Harte Arbeit, frohe Feste |
Die Theatergruppe ACO Okinawa erzählt vom Leben auf der Insel |
Unter dem Sternenhimmel, Dschungel Wien, 23.11.2009. |
Wie lange dauert es, bis 100 Sechsjährige mucksmäuschenstill sind? Nicht einmal 30 Sekunden, wenn das Licht ausgeht und über der Bühne der Sternenhimmel erstrahlt. Nur ein leises Oh ist zu hören, dann steht die in Weiß gekleidete Sängerin mit ihren Begleitern wie eine Erscheinung auf der Bühne und singt vom Leben der Bauern und Fischer auf der japanischen Insel Okinawa. Die Tänzerinnen und Tänzer machen die Geschichten sichtbar, sodass das junge Publikum gebannt folgt, auch wenn die Wörter in fremder Sprache gesungen werden. Unter dem Sternenhimmel nennt die Theatergruppe aus Okinawa das Stück für Kinder ab sechs, mit dem sie bereits durch alle Welt gereist ist. Zum ersten Mal ist ACO Okinawa auch in Wien zu Gast. Das vielköpfige Ensemble (an die 20 Mitglieder waren im Dschungel an der Arbeit) spielt nicht nur für Kinder Theater sondern zu Hause auch für Erwachsene. Für das Tourneestück hat die Truppe unter der Regie von Haruo Misumi und Megumi Tomita zwar aus dem traditionellen japanischen Theaterfundus geschöpft, aber mit modernen Mitteln, etwa der europäisierten Musik und unterschiedlichen Tanzstilen, ein auch für ein nicht mit japanischer Tradition vertrautes junges Publikum gut verständliches, spannendes und auch lustiges Stück gebaut. Die tragenden Elemente - Musik, Gesang und Tanz - stehen gleichwertig nebeneinander und erlauben verträumt-romantische Szenen ebenso wie herzhaften Witz.
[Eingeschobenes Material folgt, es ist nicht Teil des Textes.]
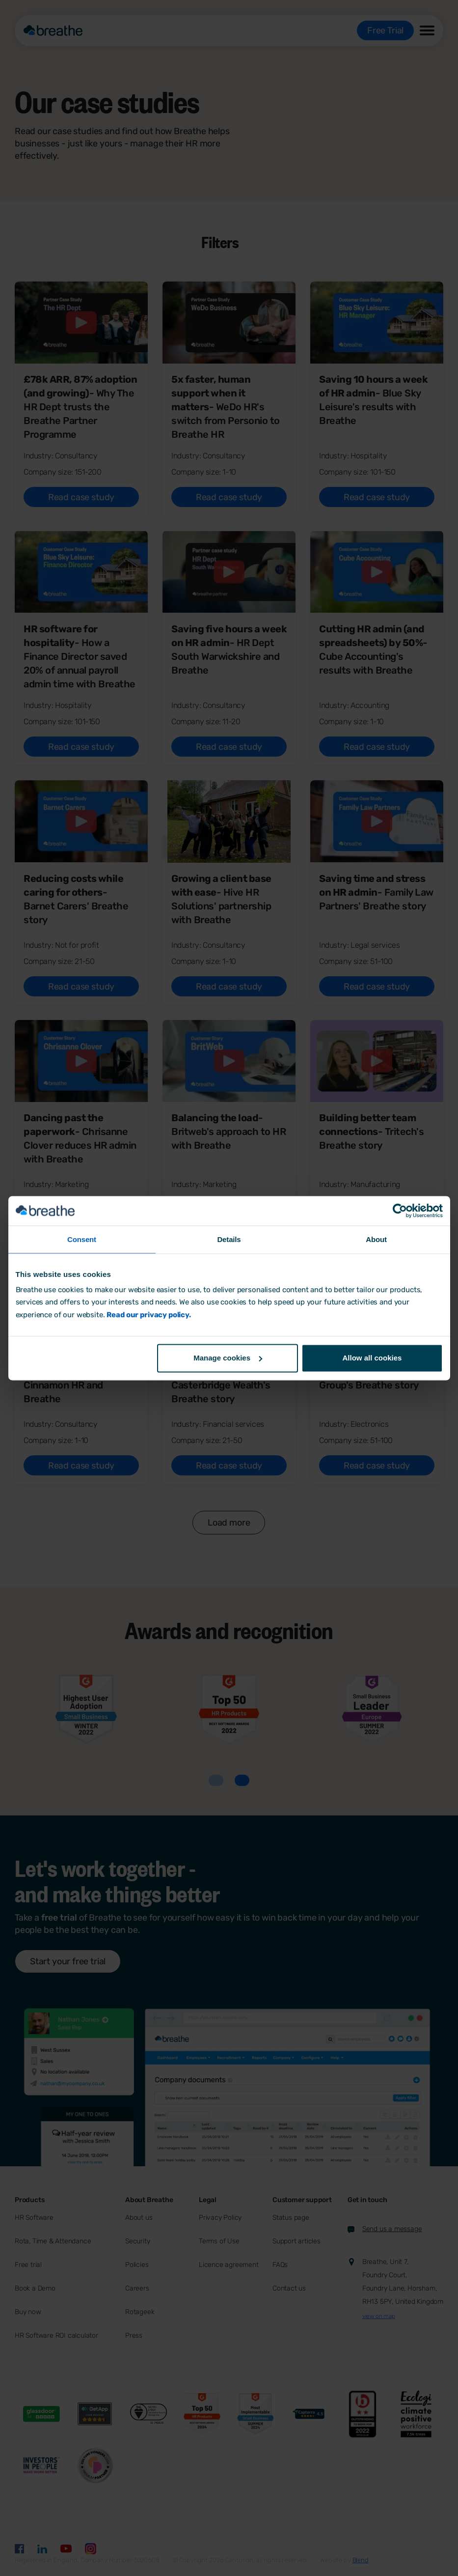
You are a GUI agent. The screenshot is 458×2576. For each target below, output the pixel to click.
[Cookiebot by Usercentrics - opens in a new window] (400, 1210)
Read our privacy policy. (148, 1314)
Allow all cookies (372, 1358)
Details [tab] (229, 1239)
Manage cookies (227, 1358)
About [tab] (376, 1239)
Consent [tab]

Assoziationen zu Karate blitzen in den witzigen Szenen auf, An Nô-Theater denkt man in den getragenen, folkloristisch angehauchten Passagen. Dramaturgisch hervorragend aufgebaut, lässt die Vorstellung in den 60 Minuten niemals Langeweile aufkommen, die entspannte Stille im Saal hält bis zum überaus komischen Ende an. Für die Verbeugungstour haben sich die Sanshin-Spieler (Sanshin ist eine dreisaitige Gitarre), die fulminanten Trommler, die eindrucksvolle Sängerin (feenhaft schöne Erzählerin und in erschreckender Maske auch die uralte Vorfahrin) und die quirligen TänzerInnen Besonderes ausgedacht. Jede Formation des Ensembles verabschiedet sich in einer eigenen kleinen lustigen Szene, als Kurzparodie der Erzählung aus dem Leben der Fischer und Bauern, der jungen und alten Frauen im Dorf und der Verliebten. Ein unterhaltsamer und animierender Blick in eine andere Welt und auf ein anderes Theater - fremdartig und doch auch vertraut.